The MIT team’s technology has been licensed to Elicio Therapeutics, which raised $30 million to help fund its first human studies in the first half of 2020. “There’s really no barrier to doing this in patients pretty soon, because if we take a CAR-T cell and make an arbitrary peptide ligand for it, then we don’t have to change the CAR-T cells,” Irvine said in the statement. “I’m hopeful that one way or another this can get tested in patients in the next one to two years.”

CRISPR pioneer Zhang targets brain diseases with new RNA-editing system

Feng Zhang, a gene-editing pioneer at the Broad Institute of MIT and Harvard, has garnered headlines lately for starting up Beam Therapeutics and raising $222 million to fund its research. Now, Zhang is rolling out his latest invention—a new strategy for editing RNA that his team says could someday be used to treat brain diseases like Alzheimer’s.
Zhang and colleagues developed a new system they call RNA Editing for Specific C to U Exchange (RESCUE). In cells, they used the technology to convert the gene variant APOE4—a risk factor for late-onset Alzheimer’s disease—into the non-pathogenic variant APOE2. They described the research in the journal Science.
CRISPR editing of DNA uses the enzyme Cas9 to snip DNA at specific locations. Targeting RNA instead can offer some advantages, because it avoids altering DNA permanently. Zhang’s team used a deactivated form of a different enzyme, Cas13, to target RNA.
RESCUE targets one of the four main “bases” of RNA, cytosine. Using a programmable enzyme, Zhang’s team converted pathogenic cytosine into uridine, which in turn changed the instructions RNA provided for, say, protein synthesis.
The researchers showed they could use RESCUE to target natural RNAs in cells, as well as “24 clinically relevant mutations in synthetic RNAs,” they said in a statement. They fine-tuned the technology to avoid off-target editing, a major concern that has slowed down the development of CRISPR for use in people.

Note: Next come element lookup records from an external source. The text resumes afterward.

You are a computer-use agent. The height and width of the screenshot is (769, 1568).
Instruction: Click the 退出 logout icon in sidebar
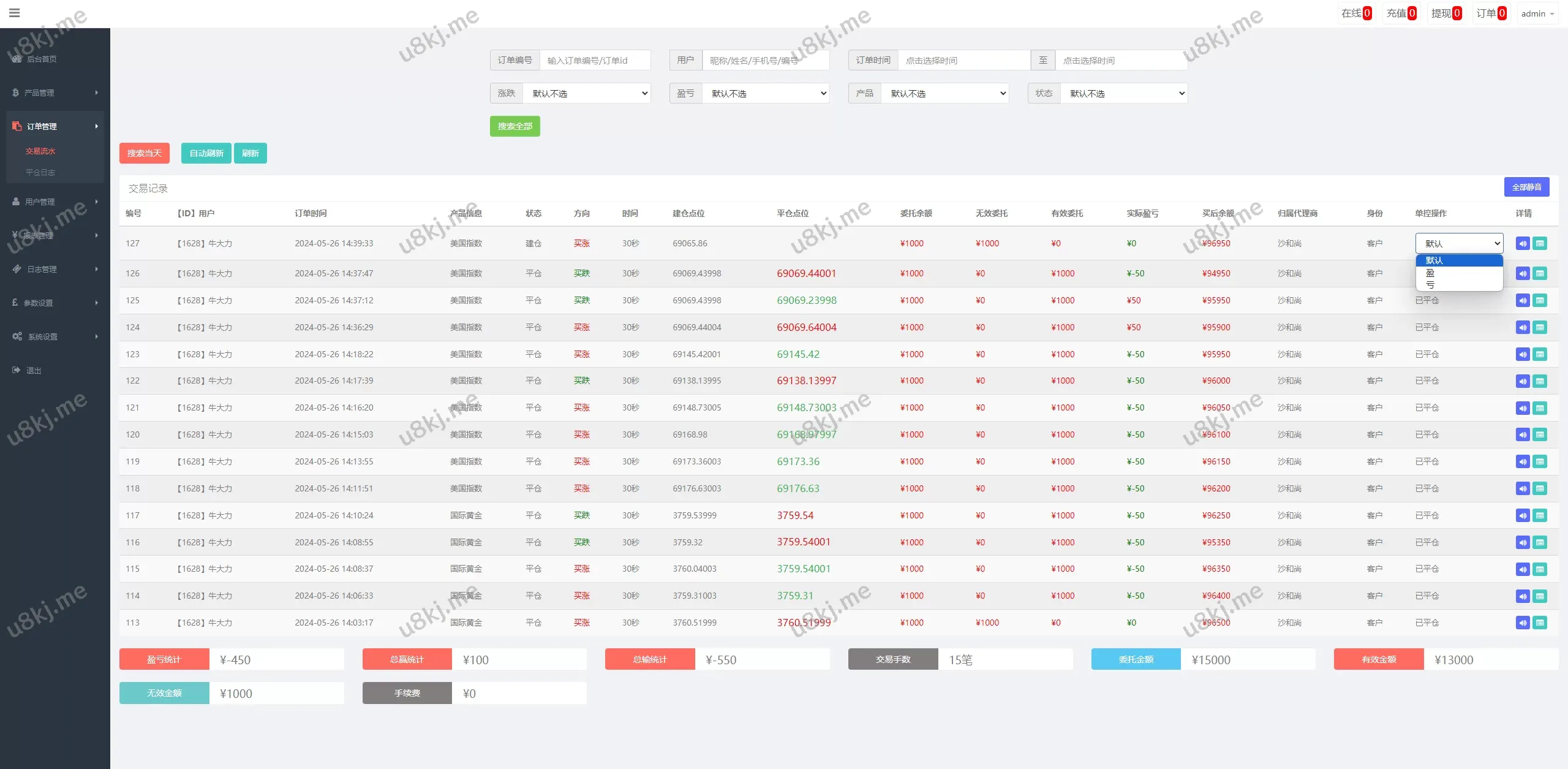[x=17, y=370]
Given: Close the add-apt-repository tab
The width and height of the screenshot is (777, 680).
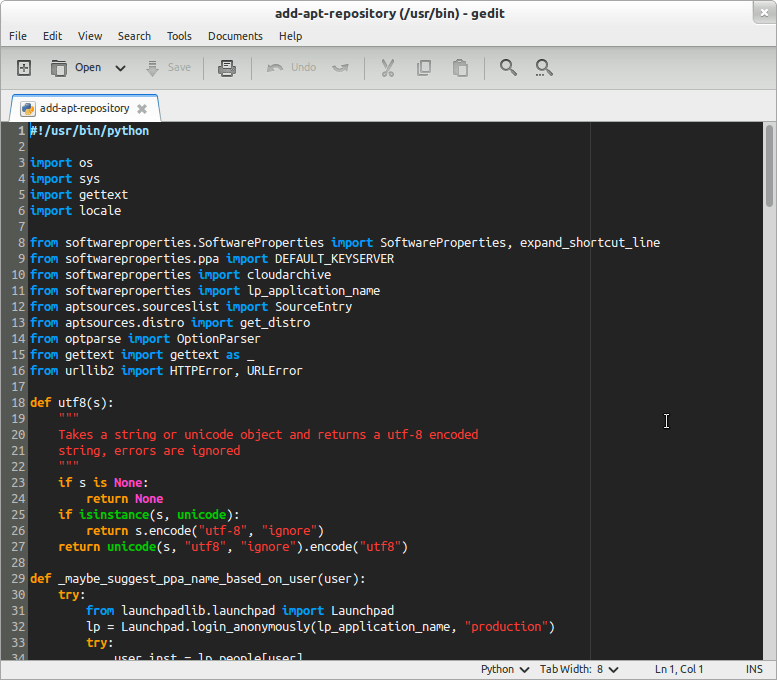Looking at the screenshot, I should pyautogui.click(x=142, y=109).
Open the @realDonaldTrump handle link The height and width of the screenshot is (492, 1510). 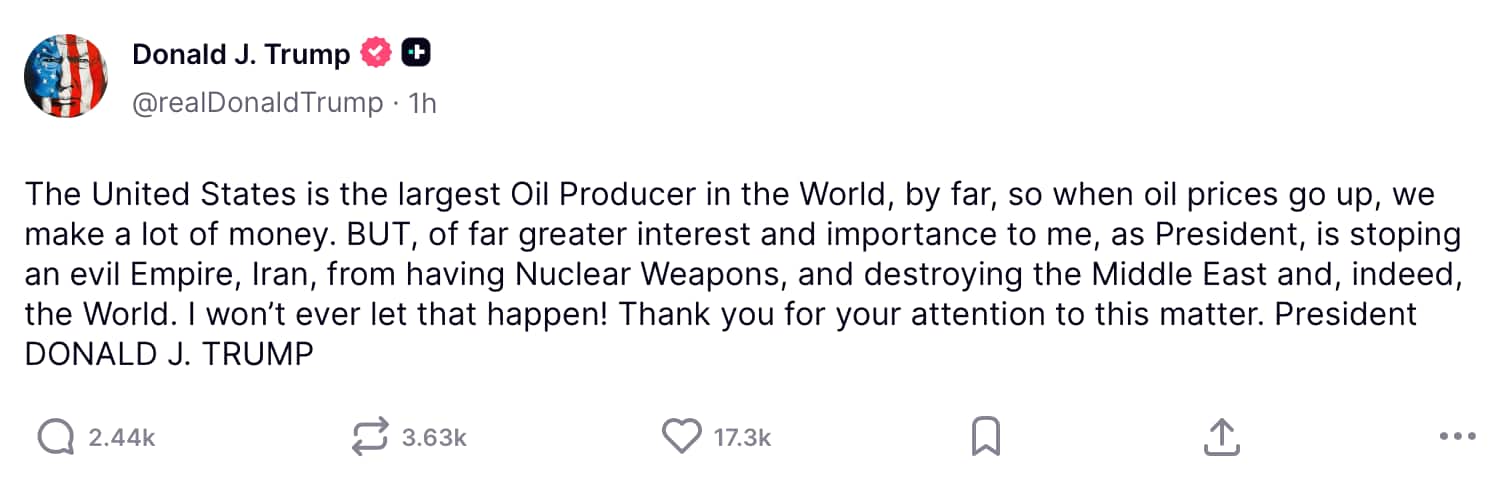(258, 103)
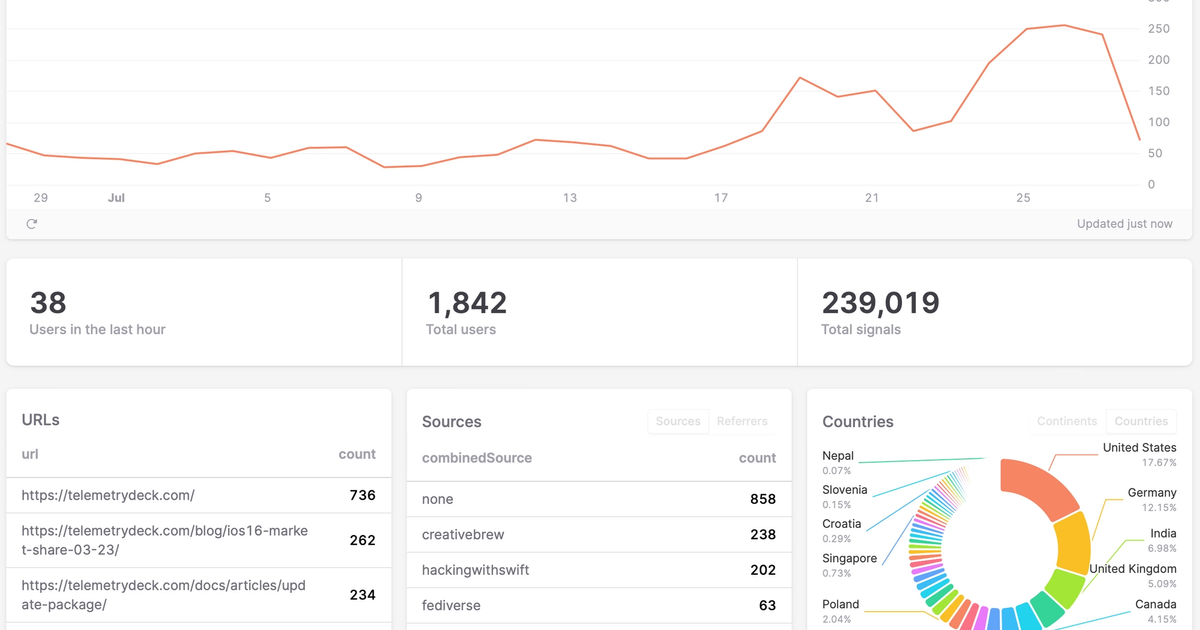Switch Countries panel to Continents view

point(1066,421)
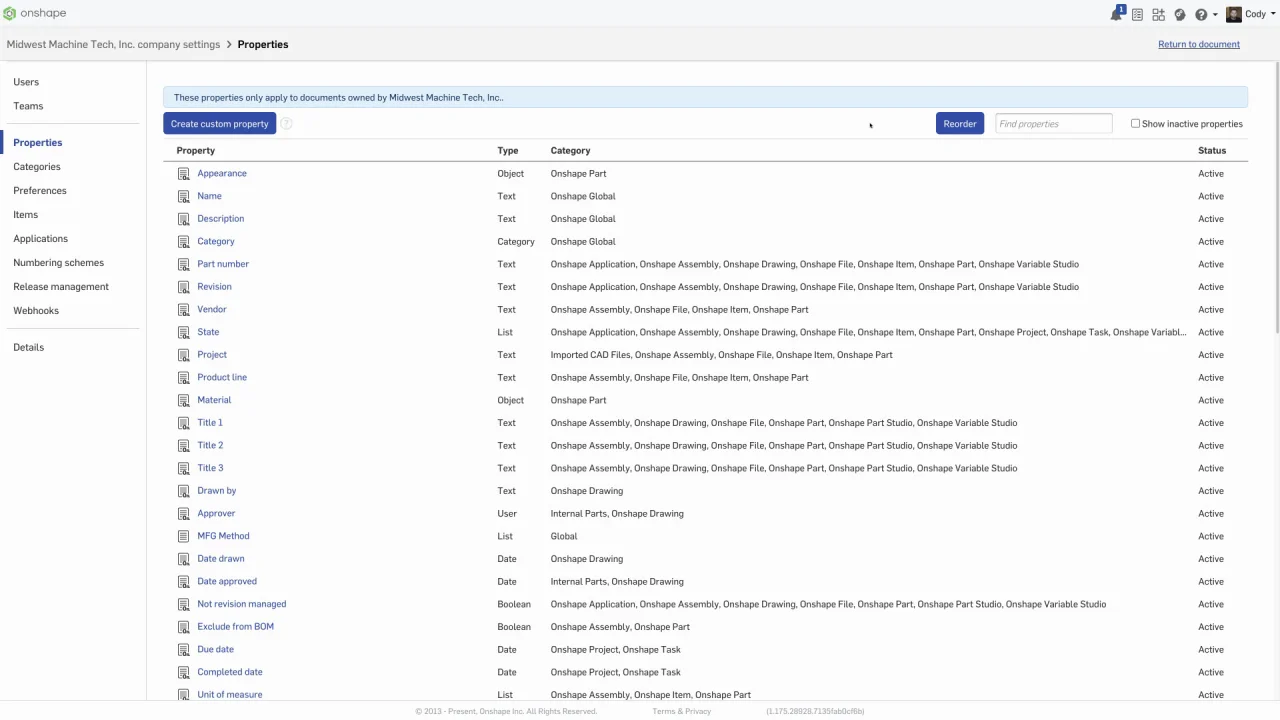Screen dimensions: 1280x720
Task: Follow the Return to document link
Action: [1198, 44]
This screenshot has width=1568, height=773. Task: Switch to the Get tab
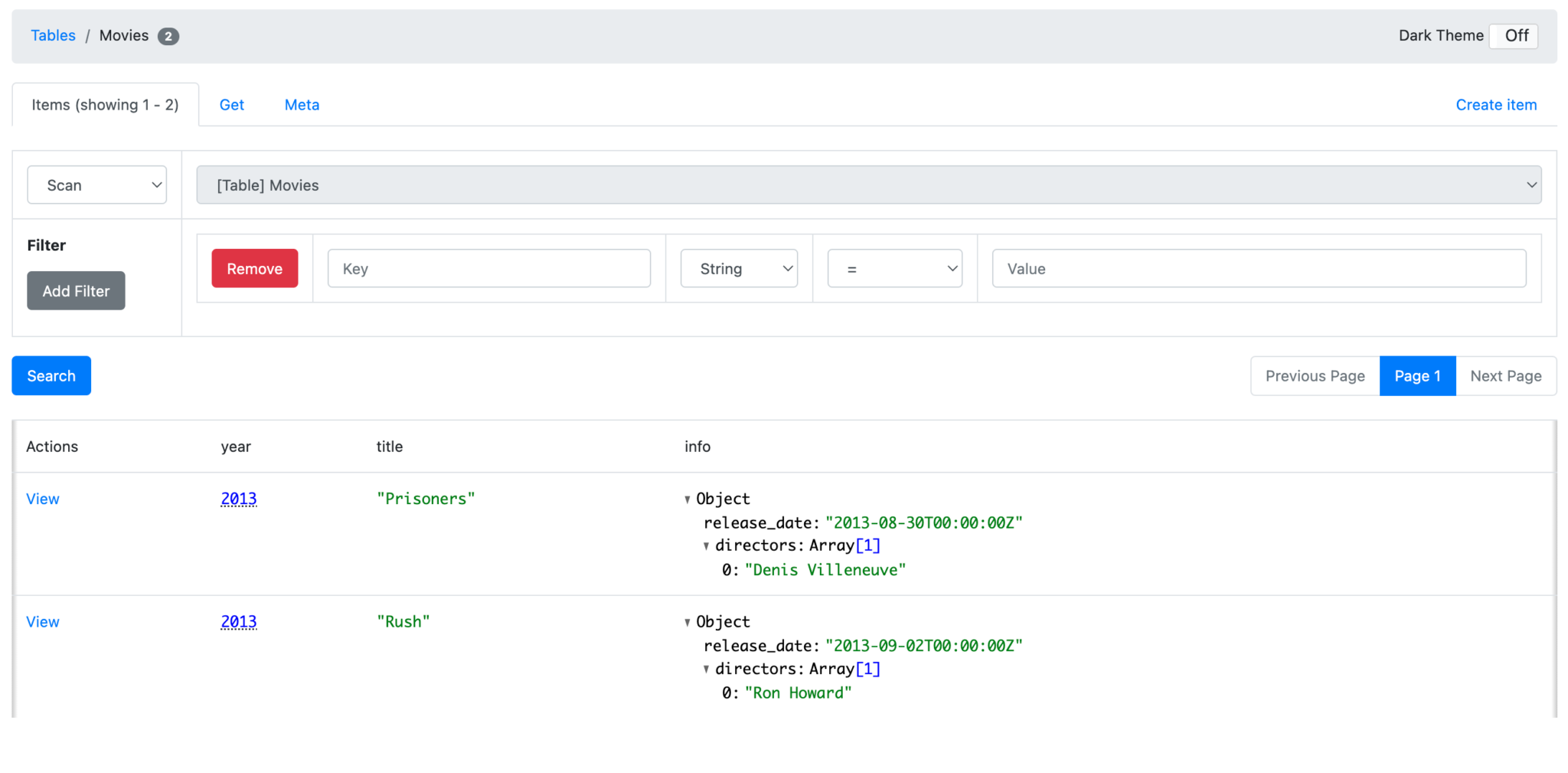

Zhang’s team wanted to test RESCUE in Alzheimer’s because there are only two differences between the amino acid sequence for the risk variant APOE4 and that of the non-pathogenic APOE2. The used the technology to convert APOE4’s cytosines into an APOE2 sequence, effectively erasing the Alzheimer’s risk, they reported.
Another advantage of RNA editing is that it can be reversed. The MIT researchers showed in their study that they could use RESCUE to temporarily ramp up the activation of the protein beta-catenin, which could be useful in wound healing.
RESCUE builds on another system developed at the Broad called RNA Editing for Programmable A to I Replacement (REPAIR), which Zhang’s team reported in 2017. That technology changes the nucleoside adenosine (A) to inosine (I), which the researchers said could prove useful in treating diseases like Duchenne muscular dystrophy and Parkinson’s.
Several other research groups are working on RNA-editing technologies, including a team at the University of California, San Diego (UCSD), which used an RNA-targeted Cas9 system in lab models of myotonic dystrophy two years ago. A UCSD spinoff that’s developing the technology, Locana, raised $55 million in May of this year and is now working on tackling diseases like Huntington’s and amyotrophic lateral sclerosis.
The Broad’s Zhang says more work will have to be done before RESCUE can be tested in people. Meanwhile, he’s making the tool publicly available through the repository Addgene, so other researchers can use it to study disease-related mutations.
“To treat the diversity of genetic changes that cause disease, we need an array of precise technologies to choose from,” Zhang said in the statement. “By developing this new enzyme and combining it with the programmability and precision of CRISPR, we were able to fill a critical gap in the toolbox.”